人工神経ネットワークとは、脳のニューロンを模倣したコンピューターの“人工知能”であり、ウェンガーさんによると「このシステムは人間の知識を超越するものまで検出し、学び取る事ができる」のだとか。簡単に言うと、医者が使用する白血病の診断方法を、コンピューターに“教え込んだ”のである。

彼女が着手した混合型白血病は予後が悪く、5年後生存率は40%ほど。「癌には種類によって別々の分子的“指紋”がある」と、ウェンガーさん。彼女は今までに4つの遺伝子発現を発見したといい、それらは混合型白血病特有の薬の開発に役立てられるのだという。彼女はパワフルな診断ツールだけではなく、新たな治療法すら見出しつつあるのだ。

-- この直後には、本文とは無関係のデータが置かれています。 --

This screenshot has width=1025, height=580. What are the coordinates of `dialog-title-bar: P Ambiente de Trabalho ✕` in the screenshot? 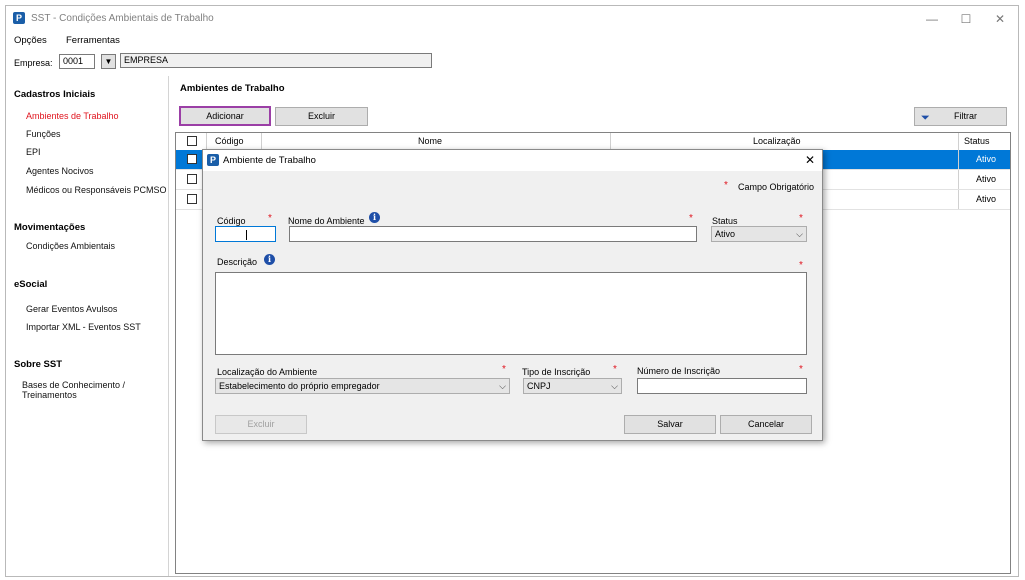 It's located at (512, 160).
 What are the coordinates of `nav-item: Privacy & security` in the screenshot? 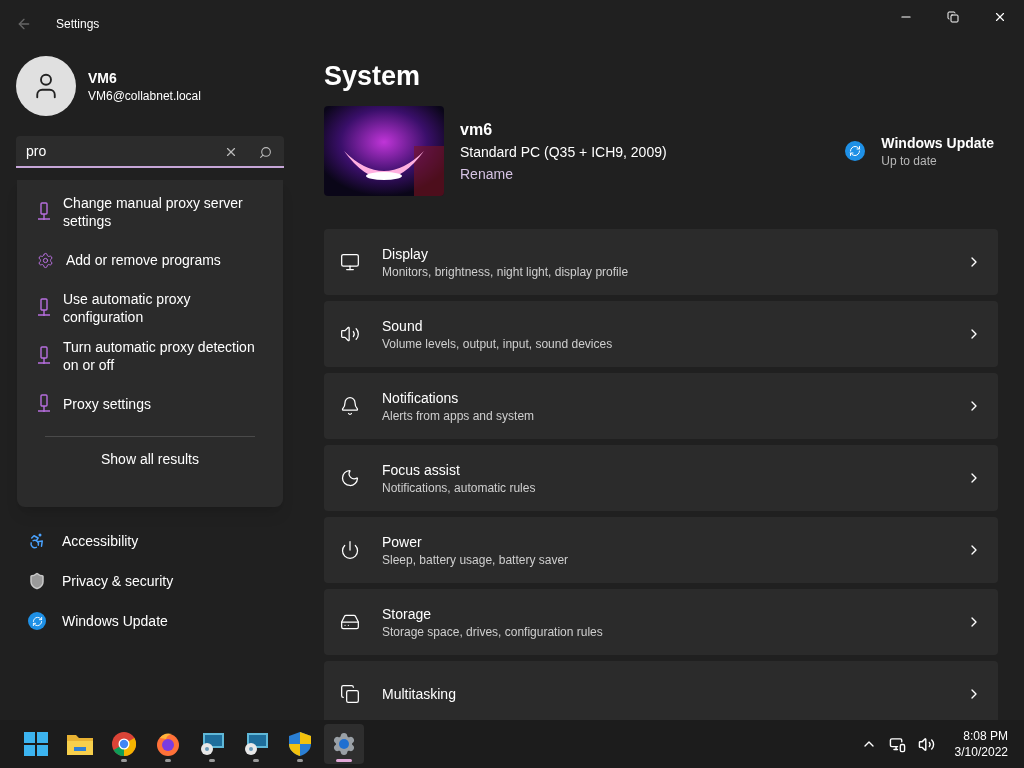 It's located at (150, 581).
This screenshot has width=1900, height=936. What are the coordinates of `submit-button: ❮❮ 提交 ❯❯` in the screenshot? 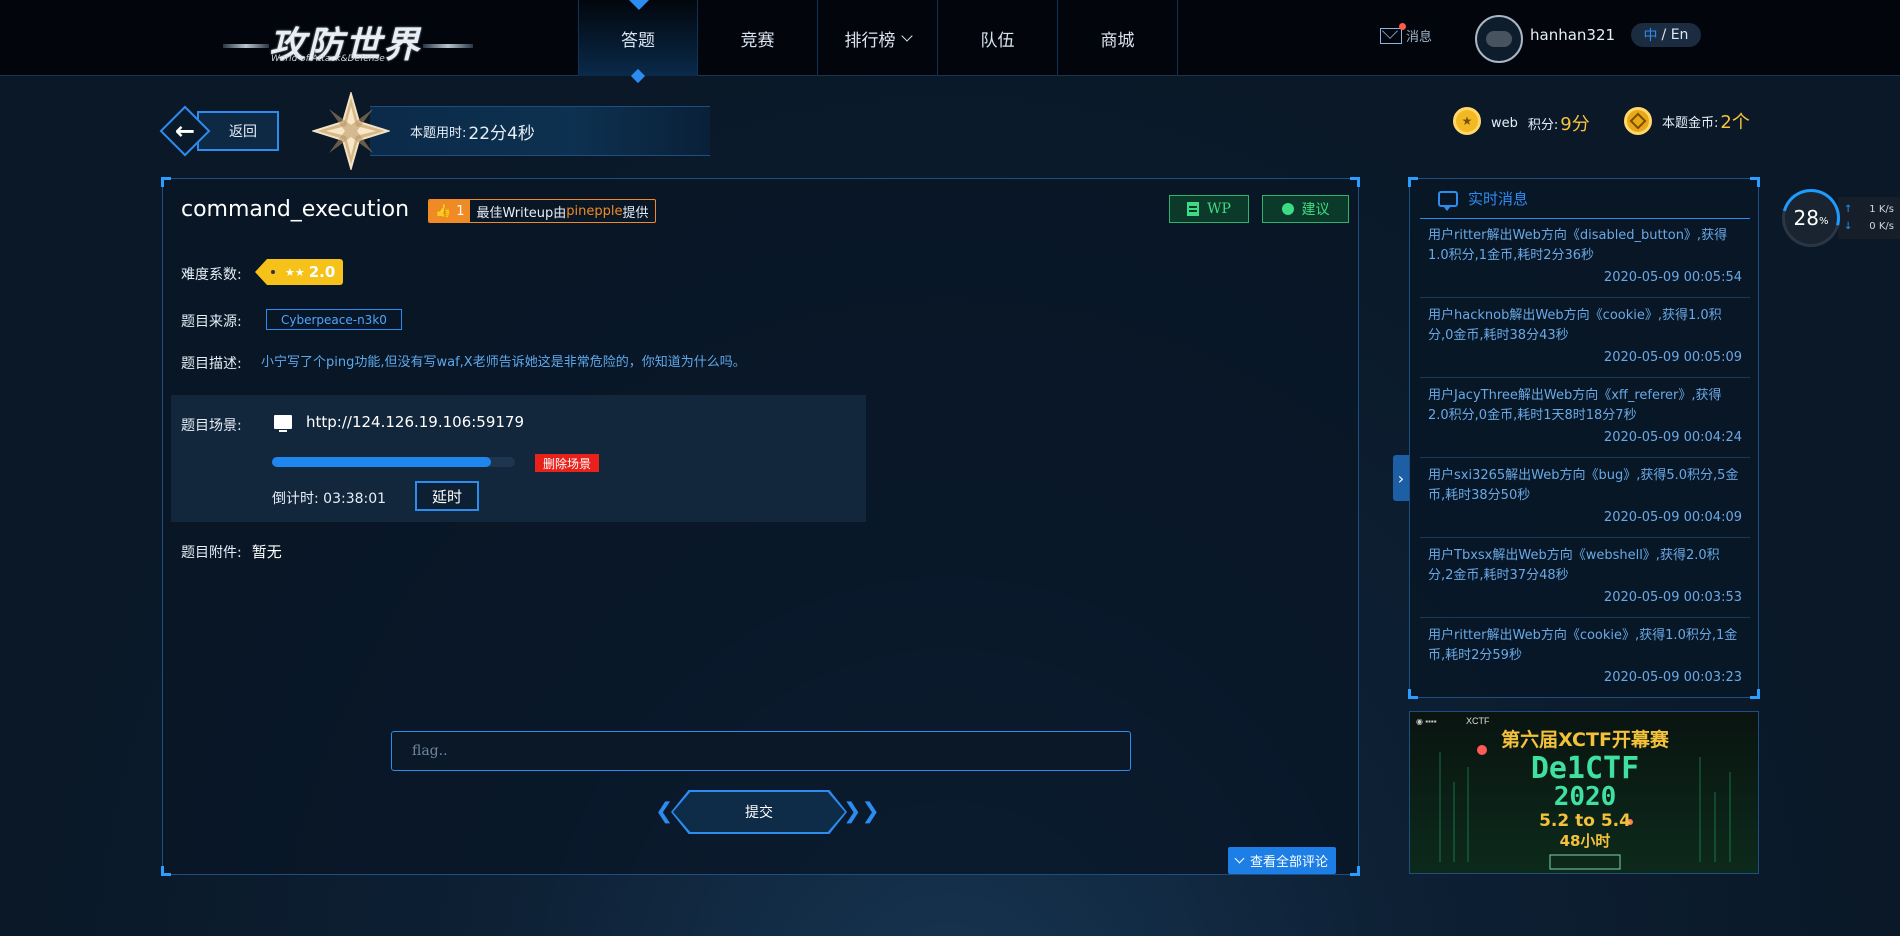 It's located at (768, 812).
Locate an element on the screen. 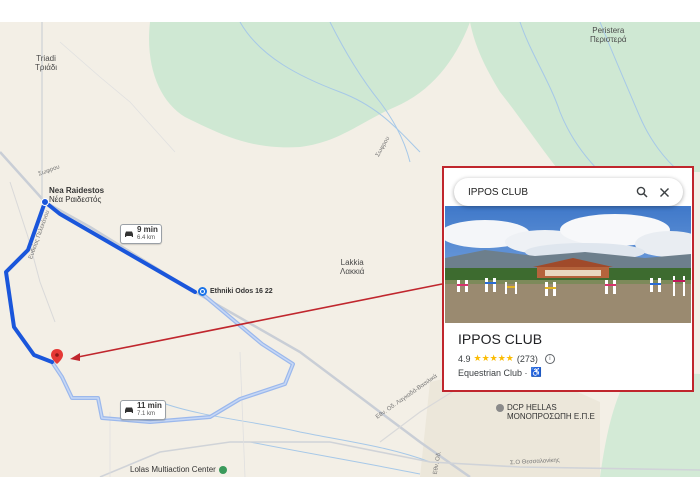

彼女は5月17日、米アリゾナ州フェニックスで開催されたインテル国際学生科学技術フェアで、白血病診断による研究で表彰され、コンピューターサイエンス部門では$3000の賞金を獲得。他にもGo Daddyのデータアワード$1500、GoogleのCS Connectアワード$10000、IEEEコンピューター・ソサイエティから$500、そして2013年の3月に開催されたインテル主催のサイエンス・タレント・サーチでは、同じく人工神経ネットワークを使った乳がん診断の研究にて$20000を受け取っている。

コンピューターサイエンスにおいて才能あふれる天才少女は、将来小児腫瘍医になるべく米デューク大学に進学する予定だとか。この経験を生かして、癌の治療に関する研究にも携わって行きたいと述べている。若き女性サイエンティストがバリバリ活躍するのを、楽しみに見守りたい所だ。